I am glad you were finally able to get a phone from Rogers. I have been using my Focus heavily since US launch day and I like it more today than I did then. I inserted a PNY Class 2 16Gb card in the phone when I first booted it. The phone did not see the card at the first boot, but it did when I booted it a second time.
The only odd issue I've had is when I first synced my music collection to the phone, when I reached the internal capacity of the phone, or 8Gb, the sync process slowed significantly for the remaining 1 gig of music I had. It did finish, but it took a long time. Since then, I've had no slow sync issues when the phone updates with my Zune Pass.
I've read a lot about this issue on tech blogs and it seems that users who tried the fastest SD cards are the one having problems. Microsoft's warning about the cards was about the lack of consistent quality in handling data. I agree that the issue needs a resolution of some type (a list of certified cards would be a start), but I also wonder just how many "real" users, meaning people who don't post on tech blogs, would even bother with an internal SD card?

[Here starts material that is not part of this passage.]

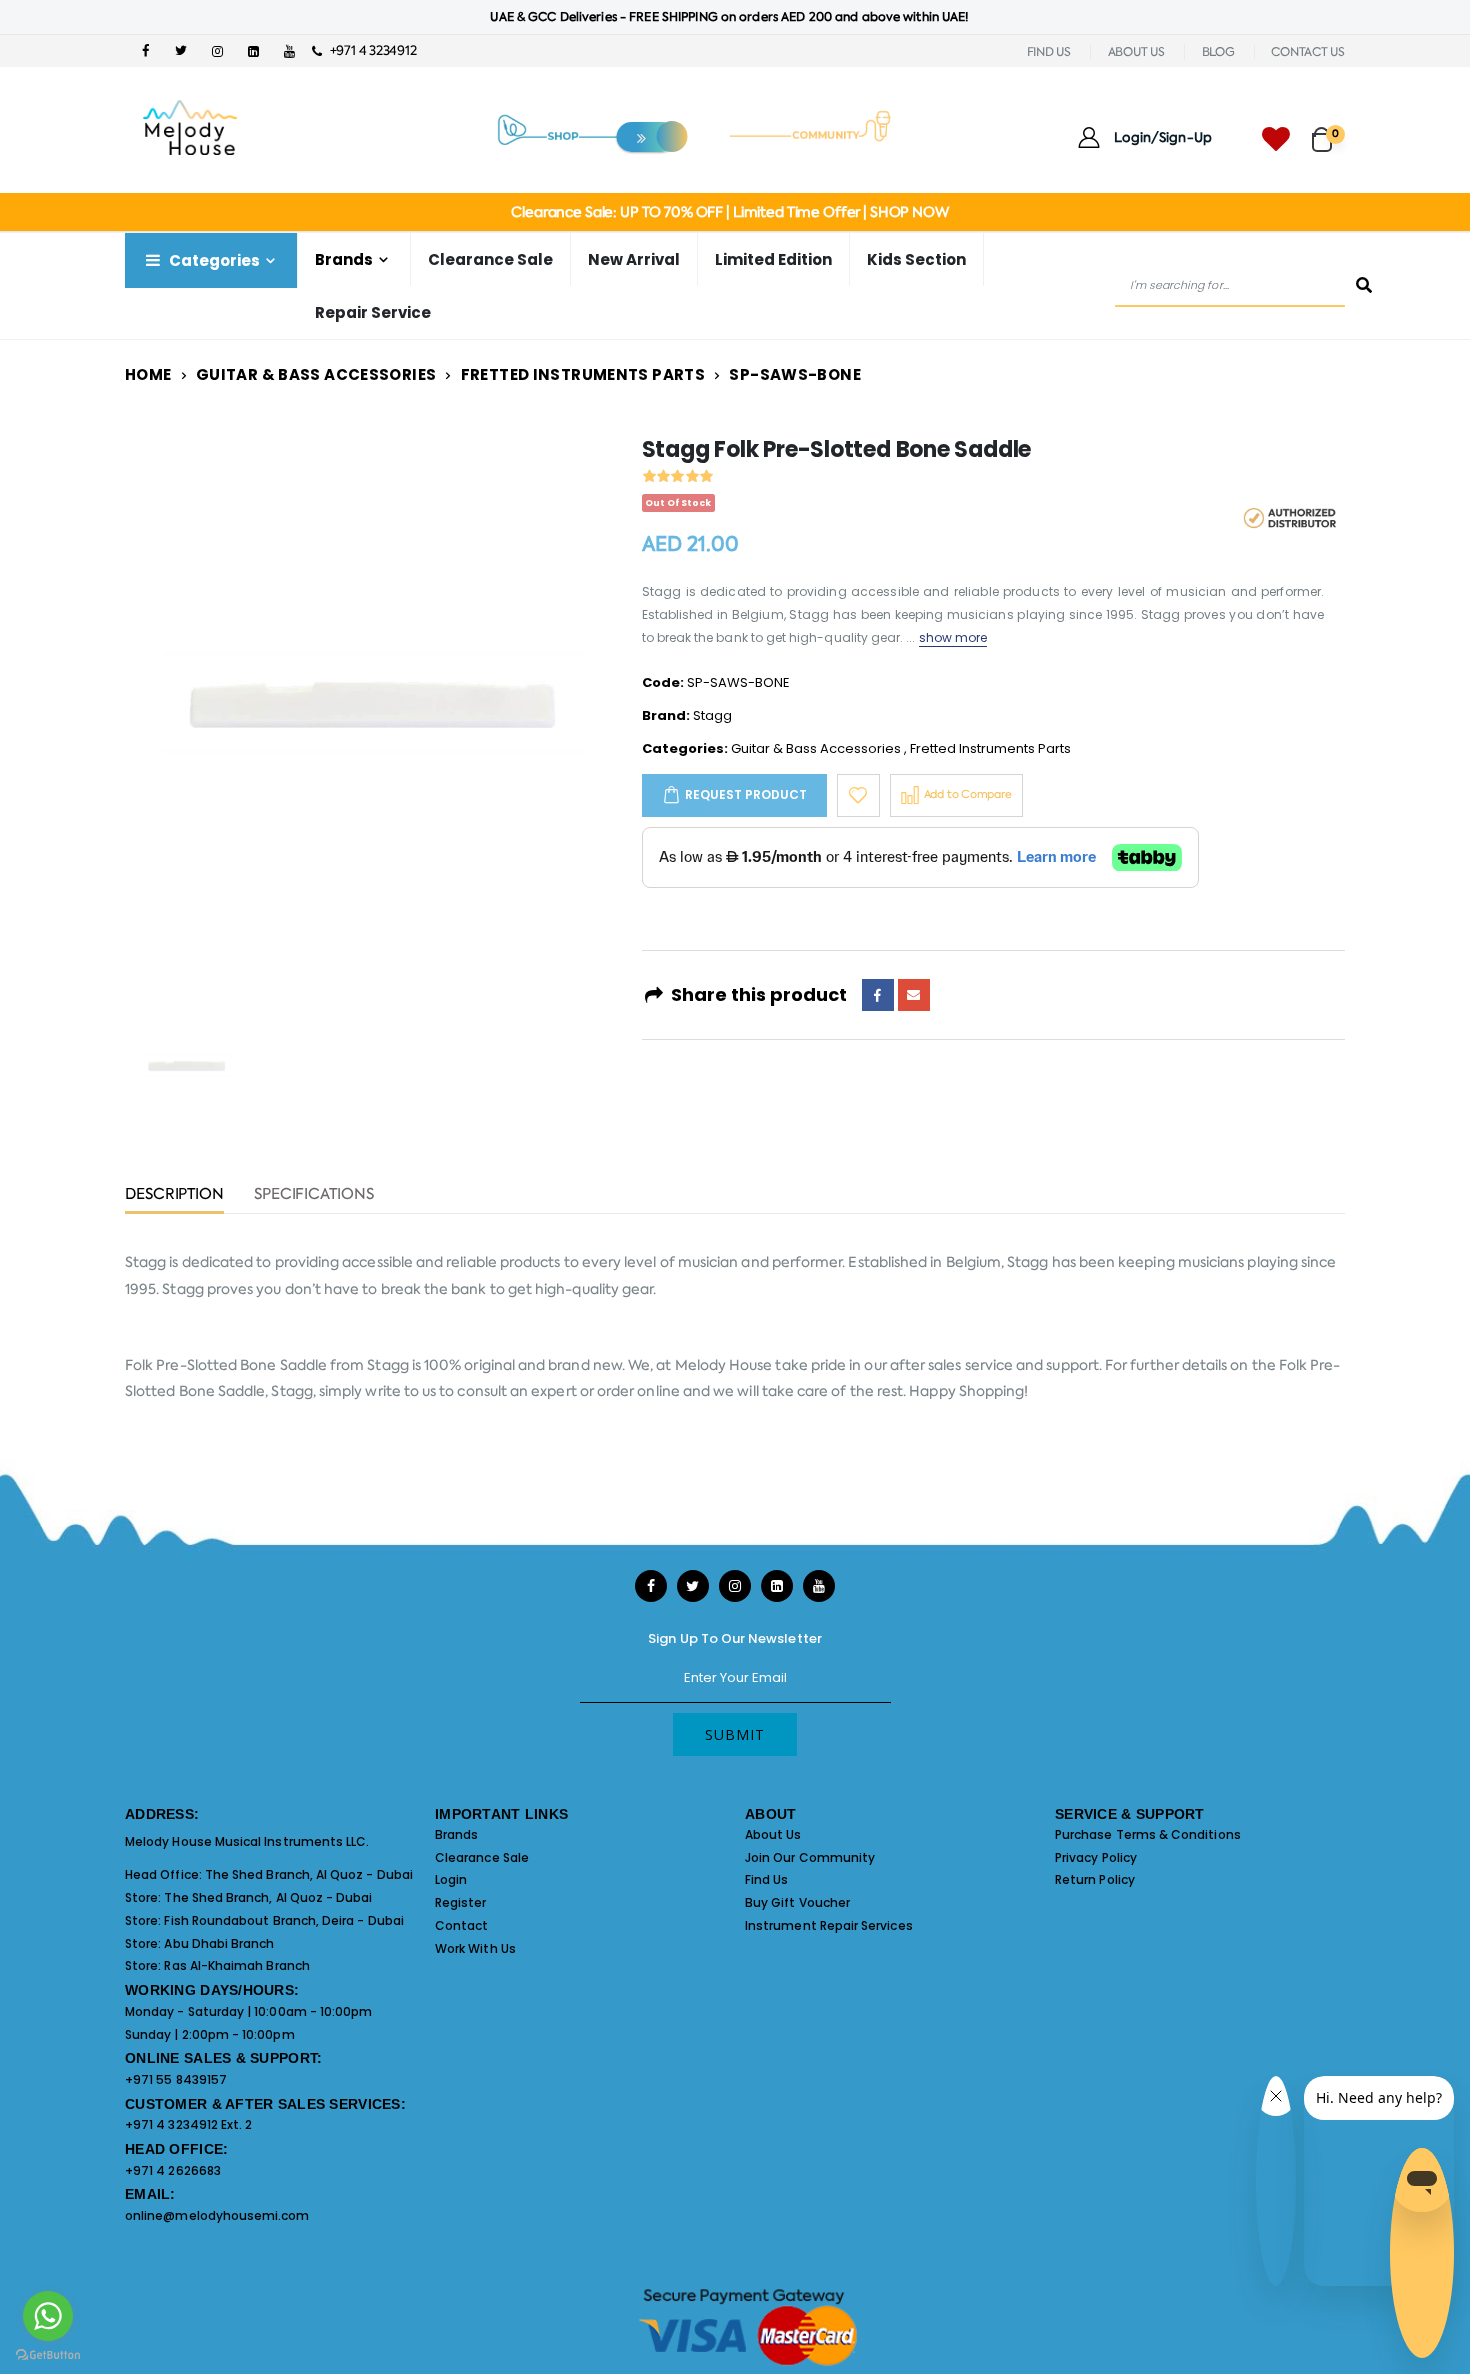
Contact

BTW, if you use foam case for the Focus, be careful. I had a Body Glove model on the phone that was so tight that it kept turning the phone off whenever I pulled it from my pocket and brushed a finger against the power switch. I replaced that with a thin rigid case that has cut-outs for all the buttons.
The only odd issue I've had is when I first synced my music collection to the phone, when I reached the internal capacity of the phone, or 8Gb, the sync process slowed significantly for the remaining 1 gig of music I had...I've read a lot about this issue on tech blogs and it seems that users who tried the fastest SD cards are the one having problems.
Yeah, that's about what I'd expect from a Class 2 card - which is why, of course, all of us tech blogger types are trying to put in the fastest cards we can. Kingston had a 32 GB Class 6 card, but I opted for the smaller 16 GB card because it was faster (Class 10).
The whole thing is a mess, and has completely reversed my opinion on removable storage in Windows Phone 7; I wouldn't recommend any user add a microSD card to their device.
I seem to remember reading here (on WPT) or some other blog, that the reason MS really didn't want use-replaceable memory cards was because of the way memory was to be managed in WP7 (and beyond, I would guess). I remember the article mentioning that WP wants to manage ALL of the memory as a single unit, so it EXPECTS all of the memory it has, to be available all of the time.
This seems to be the case with the symptoms described -- needing to 'hard reset' after adding the new card; the card being formatted so as to be unusable in any other device.
My guess is that trying to find a card which matches the memory characteristics of the internal memory chip may be why some work and some don't. The O/S is trying to manage them all as one larger unit.